*** Information supplied ***

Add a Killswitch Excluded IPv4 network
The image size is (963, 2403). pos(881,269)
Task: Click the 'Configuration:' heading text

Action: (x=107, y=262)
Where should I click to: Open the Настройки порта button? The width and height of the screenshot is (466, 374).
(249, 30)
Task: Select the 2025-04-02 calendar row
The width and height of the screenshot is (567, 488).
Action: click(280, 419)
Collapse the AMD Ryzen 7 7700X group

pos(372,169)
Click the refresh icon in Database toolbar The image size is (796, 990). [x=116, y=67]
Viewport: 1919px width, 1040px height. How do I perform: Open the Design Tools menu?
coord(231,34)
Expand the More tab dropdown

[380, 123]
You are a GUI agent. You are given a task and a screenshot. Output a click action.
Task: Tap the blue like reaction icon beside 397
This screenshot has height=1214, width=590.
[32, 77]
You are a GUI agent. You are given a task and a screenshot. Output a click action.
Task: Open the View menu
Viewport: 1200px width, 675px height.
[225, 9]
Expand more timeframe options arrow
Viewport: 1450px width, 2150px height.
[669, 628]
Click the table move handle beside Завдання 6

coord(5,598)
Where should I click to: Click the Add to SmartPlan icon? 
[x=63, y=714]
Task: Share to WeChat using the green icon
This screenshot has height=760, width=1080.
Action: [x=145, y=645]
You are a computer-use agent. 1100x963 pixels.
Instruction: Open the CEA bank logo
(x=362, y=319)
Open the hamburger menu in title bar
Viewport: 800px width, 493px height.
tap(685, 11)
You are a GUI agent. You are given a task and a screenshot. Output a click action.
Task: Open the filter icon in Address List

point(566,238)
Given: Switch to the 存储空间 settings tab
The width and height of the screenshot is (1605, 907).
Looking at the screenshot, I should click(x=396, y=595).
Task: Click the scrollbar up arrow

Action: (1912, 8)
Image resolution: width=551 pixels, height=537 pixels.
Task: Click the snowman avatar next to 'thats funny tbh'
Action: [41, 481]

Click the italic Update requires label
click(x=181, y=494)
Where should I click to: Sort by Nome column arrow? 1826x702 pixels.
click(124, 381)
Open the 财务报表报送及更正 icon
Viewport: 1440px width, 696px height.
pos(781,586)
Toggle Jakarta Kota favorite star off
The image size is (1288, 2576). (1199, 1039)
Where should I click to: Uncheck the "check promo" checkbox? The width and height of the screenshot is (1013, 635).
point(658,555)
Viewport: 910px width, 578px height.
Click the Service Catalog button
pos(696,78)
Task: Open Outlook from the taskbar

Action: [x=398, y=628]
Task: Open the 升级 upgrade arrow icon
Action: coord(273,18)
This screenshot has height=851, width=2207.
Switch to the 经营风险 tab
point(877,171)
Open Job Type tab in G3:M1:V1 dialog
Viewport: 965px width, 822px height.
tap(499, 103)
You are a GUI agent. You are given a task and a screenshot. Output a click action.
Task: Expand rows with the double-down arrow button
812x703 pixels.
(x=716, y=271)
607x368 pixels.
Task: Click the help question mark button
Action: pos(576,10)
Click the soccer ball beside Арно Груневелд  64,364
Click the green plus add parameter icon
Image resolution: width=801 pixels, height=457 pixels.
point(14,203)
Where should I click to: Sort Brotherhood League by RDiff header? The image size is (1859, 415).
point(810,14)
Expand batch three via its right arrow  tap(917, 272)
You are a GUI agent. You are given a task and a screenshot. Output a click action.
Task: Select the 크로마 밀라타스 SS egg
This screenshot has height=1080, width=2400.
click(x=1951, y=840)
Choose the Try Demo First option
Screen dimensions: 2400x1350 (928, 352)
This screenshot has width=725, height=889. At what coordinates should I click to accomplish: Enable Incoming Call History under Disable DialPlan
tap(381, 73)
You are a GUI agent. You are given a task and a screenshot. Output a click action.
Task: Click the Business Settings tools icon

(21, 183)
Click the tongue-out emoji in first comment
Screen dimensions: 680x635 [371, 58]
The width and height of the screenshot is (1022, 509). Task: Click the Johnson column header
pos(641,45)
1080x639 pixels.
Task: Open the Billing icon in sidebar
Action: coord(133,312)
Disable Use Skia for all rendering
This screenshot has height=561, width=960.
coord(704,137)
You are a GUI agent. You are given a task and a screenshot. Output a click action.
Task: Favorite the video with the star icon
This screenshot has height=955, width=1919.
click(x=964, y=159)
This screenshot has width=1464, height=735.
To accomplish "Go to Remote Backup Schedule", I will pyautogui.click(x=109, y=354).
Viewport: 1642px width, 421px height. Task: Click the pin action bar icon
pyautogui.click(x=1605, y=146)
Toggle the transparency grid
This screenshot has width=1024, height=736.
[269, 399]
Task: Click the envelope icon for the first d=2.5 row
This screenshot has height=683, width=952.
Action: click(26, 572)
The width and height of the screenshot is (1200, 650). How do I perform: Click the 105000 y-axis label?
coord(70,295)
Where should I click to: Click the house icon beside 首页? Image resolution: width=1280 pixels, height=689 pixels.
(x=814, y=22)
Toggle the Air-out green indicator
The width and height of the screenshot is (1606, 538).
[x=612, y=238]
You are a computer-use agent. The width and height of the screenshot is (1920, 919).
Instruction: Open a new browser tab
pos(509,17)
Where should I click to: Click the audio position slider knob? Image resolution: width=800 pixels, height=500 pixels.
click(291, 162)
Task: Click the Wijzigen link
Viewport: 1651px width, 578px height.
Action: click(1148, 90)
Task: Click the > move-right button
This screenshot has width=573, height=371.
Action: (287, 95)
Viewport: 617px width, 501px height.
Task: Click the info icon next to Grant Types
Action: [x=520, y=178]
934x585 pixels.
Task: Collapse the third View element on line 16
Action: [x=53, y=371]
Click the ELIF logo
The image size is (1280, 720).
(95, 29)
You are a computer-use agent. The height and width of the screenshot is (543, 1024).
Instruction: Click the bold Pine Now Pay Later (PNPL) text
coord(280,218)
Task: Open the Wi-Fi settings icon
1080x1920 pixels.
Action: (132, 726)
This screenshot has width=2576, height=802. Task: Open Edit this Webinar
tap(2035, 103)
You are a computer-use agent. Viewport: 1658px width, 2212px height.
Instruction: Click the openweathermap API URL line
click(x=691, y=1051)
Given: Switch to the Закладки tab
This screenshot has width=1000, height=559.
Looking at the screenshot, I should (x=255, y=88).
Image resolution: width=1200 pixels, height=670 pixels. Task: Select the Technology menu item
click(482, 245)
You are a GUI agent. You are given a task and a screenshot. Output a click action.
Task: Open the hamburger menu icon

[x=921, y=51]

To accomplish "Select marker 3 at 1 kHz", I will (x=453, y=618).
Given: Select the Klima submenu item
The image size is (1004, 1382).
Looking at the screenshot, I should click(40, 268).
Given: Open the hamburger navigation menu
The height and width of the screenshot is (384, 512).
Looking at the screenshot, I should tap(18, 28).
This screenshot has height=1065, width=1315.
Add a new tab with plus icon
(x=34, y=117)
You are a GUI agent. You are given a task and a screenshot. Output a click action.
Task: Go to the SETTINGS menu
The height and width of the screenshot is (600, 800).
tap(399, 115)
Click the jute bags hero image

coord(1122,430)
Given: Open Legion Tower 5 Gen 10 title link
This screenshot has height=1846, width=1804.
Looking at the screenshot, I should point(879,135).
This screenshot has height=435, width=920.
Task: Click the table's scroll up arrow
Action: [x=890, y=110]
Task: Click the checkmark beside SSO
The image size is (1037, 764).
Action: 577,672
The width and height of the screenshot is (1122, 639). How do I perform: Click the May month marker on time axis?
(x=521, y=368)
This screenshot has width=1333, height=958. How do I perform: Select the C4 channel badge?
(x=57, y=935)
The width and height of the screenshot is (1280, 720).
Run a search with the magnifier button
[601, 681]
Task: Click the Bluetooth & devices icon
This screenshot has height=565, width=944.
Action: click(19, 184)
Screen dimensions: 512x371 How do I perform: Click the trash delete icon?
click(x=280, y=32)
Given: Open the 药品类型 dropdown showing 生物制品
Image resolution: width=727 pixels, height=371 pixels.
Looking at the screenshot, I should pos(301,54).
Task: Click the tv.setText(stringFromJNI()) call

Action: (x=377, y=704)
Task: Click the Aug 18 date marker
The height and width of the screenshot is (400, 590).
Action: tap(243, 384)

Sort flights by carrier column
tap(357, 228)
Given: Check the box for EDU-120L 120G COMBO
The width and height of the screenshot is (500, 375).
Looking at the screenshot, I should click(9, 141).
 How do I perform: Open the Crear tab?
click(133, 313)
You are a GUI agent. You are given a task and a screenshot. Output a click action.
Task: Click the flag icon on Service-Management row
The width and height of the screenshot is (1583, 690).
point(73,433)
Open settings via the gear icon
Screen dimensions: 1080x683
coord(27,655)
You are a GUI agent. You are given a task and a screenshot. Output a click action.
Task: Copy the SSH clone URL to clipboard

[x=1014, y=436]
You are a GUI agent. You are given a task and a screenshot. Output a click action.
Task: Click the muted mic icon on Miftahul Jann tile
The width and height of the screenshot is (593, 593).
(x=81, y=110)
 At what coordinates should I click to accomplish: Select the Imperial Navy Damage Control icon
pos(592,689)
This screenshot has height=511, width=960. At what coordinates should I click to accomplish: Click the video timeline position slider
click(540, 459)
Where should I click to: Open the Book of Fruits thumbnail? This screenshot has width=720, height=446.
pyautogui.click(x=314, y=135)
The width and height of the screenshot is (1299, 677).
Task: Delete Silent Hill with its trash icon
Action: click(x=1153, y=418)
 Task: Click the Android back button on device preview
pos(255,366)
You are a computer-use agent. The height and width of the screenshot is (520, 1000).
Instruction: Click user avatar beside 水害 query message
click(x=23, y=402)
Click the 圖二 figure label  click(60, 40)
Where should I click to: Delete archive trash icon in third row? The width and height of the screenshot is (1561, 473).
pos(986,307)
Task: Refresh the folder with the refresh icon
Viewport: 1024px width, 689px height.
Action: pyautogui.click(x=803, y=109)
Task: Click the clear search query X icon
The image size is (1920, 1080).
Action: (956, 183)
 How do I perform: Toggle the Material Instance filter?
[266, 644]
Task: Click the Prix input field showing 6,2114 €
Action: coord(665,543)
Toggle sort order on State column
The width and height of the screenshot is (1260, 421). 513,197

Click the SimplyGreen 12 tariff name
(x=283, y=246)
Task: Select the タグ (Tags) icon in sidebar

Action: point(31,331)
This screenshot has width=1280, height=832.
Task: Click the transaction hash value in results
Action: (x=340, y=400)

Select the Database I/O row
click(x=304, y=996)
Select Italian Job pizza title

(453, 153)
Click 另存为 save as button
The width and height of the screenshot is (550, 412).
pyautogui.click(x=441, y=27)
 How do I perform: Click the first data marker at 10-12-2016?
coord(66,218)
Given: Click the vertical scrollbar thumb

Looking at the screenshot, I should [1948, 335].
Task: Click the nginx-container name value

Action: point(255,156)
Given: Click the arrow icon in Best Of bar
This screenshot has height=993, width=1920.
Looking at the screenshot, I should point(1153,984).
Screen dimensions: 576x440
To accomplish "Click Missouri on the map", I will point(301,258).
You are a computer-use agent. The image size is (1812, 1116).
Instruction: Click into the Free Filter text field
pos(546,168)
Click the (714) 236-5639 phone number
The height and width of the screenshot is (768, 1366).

*** End of Information supplied ***

Work request »
Could you copy every line from the records that has "right" in it?

Output of the exercise »
Expand batch three via its right arrow  tap(917, 272)
Task: Click the > move-right button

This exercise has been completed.